Thursday, February 07, 2008

If February melted, would anyone notice?

Salvador Dali was on to something. What if you could melt time? Or clocks? Or stop time? Then you could time travel, which is much more Marty McFly than Salvador Dali.

Speaking of clocks and the future, if you could go back in time and fix one sports-related event, what would it be? Us, well, we probably wouldn't have let Dusty Baker take the ball from Russ Ortiz in a certain game.


National Signing Day is one of the most overrated, bullshit non-events that gets blown way out of proportion.

It's like the NFL Draft -- a great event, mind you -- with unestablished players.

The two biggest recruits we remember making a splash on Signing Day were Lorenzo Booker (Florida State) and Derrick Williams (Penn State). Both were supposed to change the landscape of their respective teams and lead them back to glory.

Both were fine players, but nothing that special. They're like the equivalent of a T.J. Duckett: decent player, but never made it big.


This time of year sucks. It's cold, wet and the only things going on sports-related are the NBA and mid-season college hoops.

If we could hibernate, we would. We'd go fucking hang out with some polar bears and just take the month of February off.


Our colleague and fellow blogger Josh is a stupid, distracting, soccer jersey-wearing douchenob. And he likes soccer. And he accepts that the U.S. and Mexico can tie.

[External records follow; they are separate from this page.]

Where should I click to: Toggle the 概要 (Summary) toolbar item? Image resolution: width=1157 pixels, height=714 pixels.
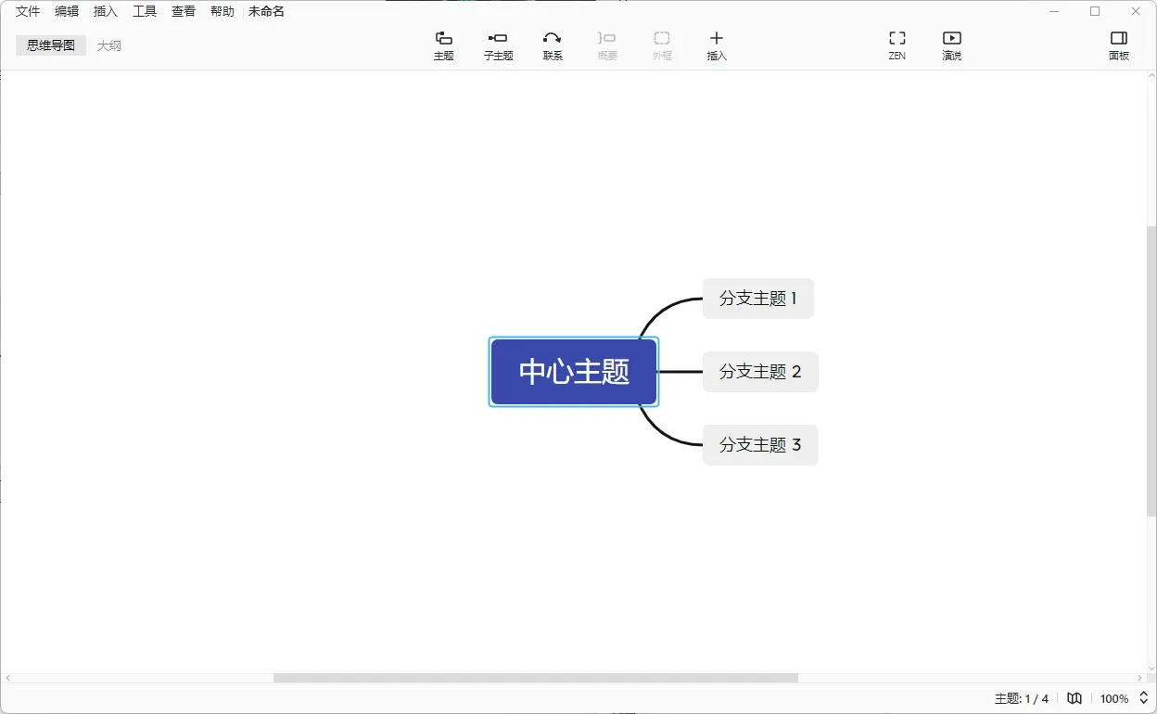pos(606,44)
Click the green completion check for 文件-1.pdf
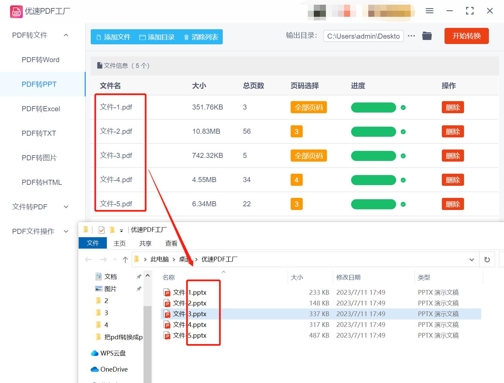The width and height of the screenshot is (504, 383). click(x=403, y=108)
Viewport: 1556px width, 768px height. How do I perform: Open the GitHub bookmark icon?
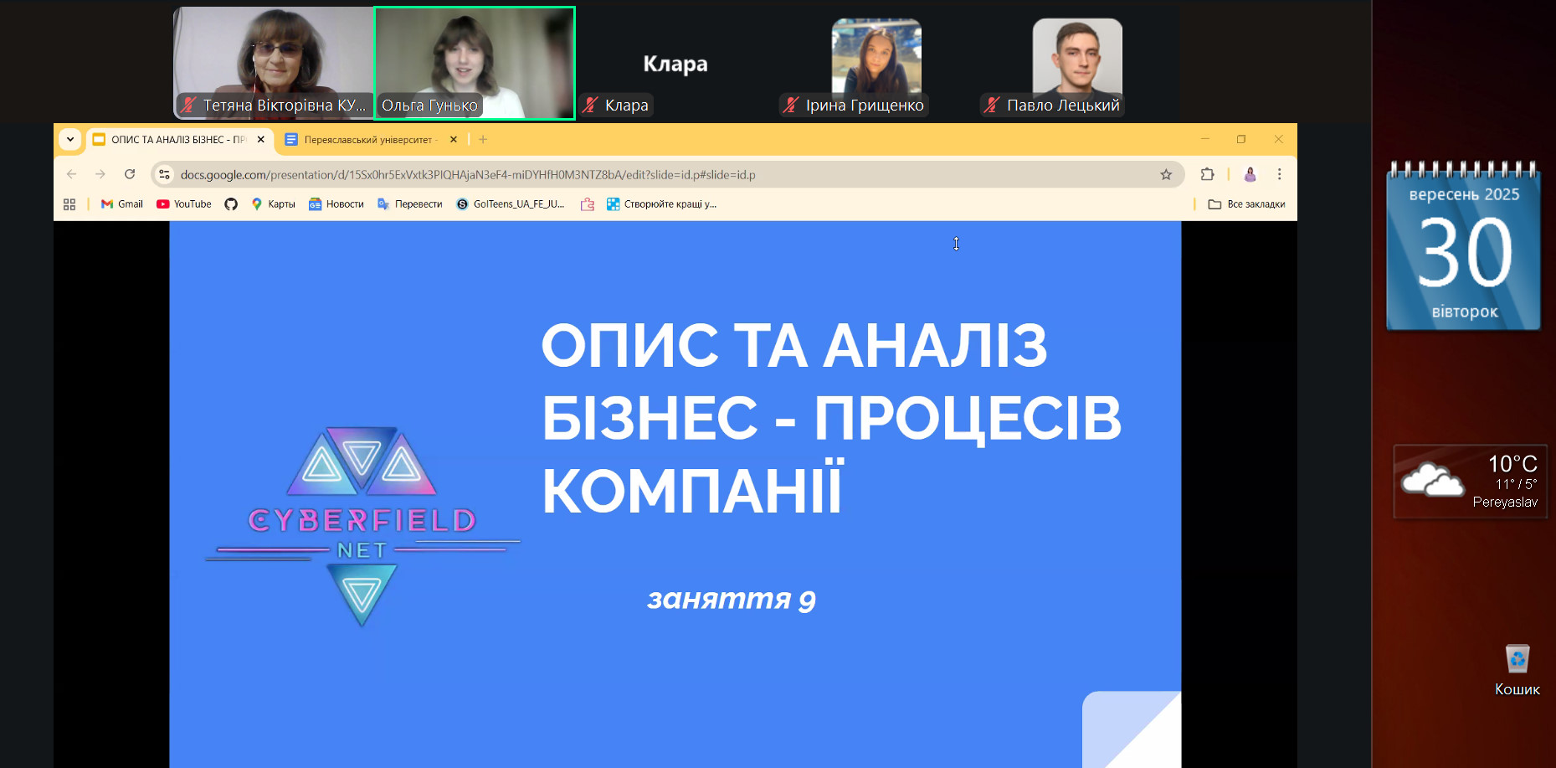231,204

In this results-driven world, we want a fucking winner and loser. What if the Revolutionaries and the Redcoats had tied?


Take your pick:

Hangnail or paper cut?

Javier Bardem or Daniel Day Lewis?

Duke or Carolina?

Red or blue?

Front door or back door?


The Shaq trade is mind-boggling. We imagine that Shawn Marion must've been a problem in the clubhouse; something other than getting an old, expensive big man sparked this deal. We think Marion forced Phoenix's hand.

What if Shaq melted?


flohtingPoint said...

How come the Suns gave up more to get Shaq than the Heat did in 04...

JMC said...

February sucks. Especially THIS week - the super bowl is over, but spring training hasn't started yet. The only thing I can get excited about is watching the Warriors tonight to see if C Webb can still play NellieBall

GMoney said...

Just make sure that old Biff doesn't steal your Delorian.

Anonymous said...

If I could go back in time to change a sports moment, I'd go to Yankee stadium in the 1996 ALCS, wait outside, and cut the throat of that mother fucker Jeffrey Maier before the game.

That asshole spoiled the only chance for the Orioles to go to the series in my lifetime so far, and the chances aren't great in the future.

Dr. Dawg said...

Is Josh paying you guys to advertise for him?

Chris said...

right on man, signing day sucks. But c'mon, college hoops is heating up and the NBA is buzzing with crazy trades, it's not that bad.

Just wait until baseball season.

Bokolis said...

I don't wear my soccer jerseys much anymore when not playing soccer. I thought it was cool when I was the only one wearing them 10-15 years ago. Nowdays, glory hunting wankers everywhere are sporting them.

That said, reconsider your "douchenob" buddy's philosophy on ties. The Revolution was pretty much a draw; as it was part of a larger war, the British cut bait.

If I didn't get my bonus in February, it would suck. That's probably why it's the shortest month.

I'm guessing that the hanging slider Armando Benitez threw to Tony Fernandez in 1997 has slipped Chase's mind.

Anonymous said...

Yeah, I thought of that, but that team wasn't as good.

Anonymous said...

Just saw that the debut (vs. the reason I've rooted for the Warriors since before I watched any NBA: Joe Smith) is coming on TNT and it reminded me... C. Webb back to the Warriors- Thoughts?

Anonymous said...

Wow... I just kinda glazed over jmc's comment after "February sucks. Especially THIS week..."

sugarshane024 said...

If February melted, would anyone notice? No.

Hangnail or paper cut? Hangnail.

Javier Bardem or Daniel Day Lewis? Javier Bardem.

Duke or Carolina? Carolina.

Red or blue? Blue.

Front door or back door? Front door.

Chuck Schick said...


2. Bean Joe Carter.
Pitching to him is a close #2

Chuck Schick said...

"That asshole spoiled the only chance for the Orioles to go to the series in my lifetime so far, and the chances aren't great in the future"

lol. now you know how Pirates fans feel. Bye Bye Bedard. Overrated, perhaps, but better that what they have in the pipeline.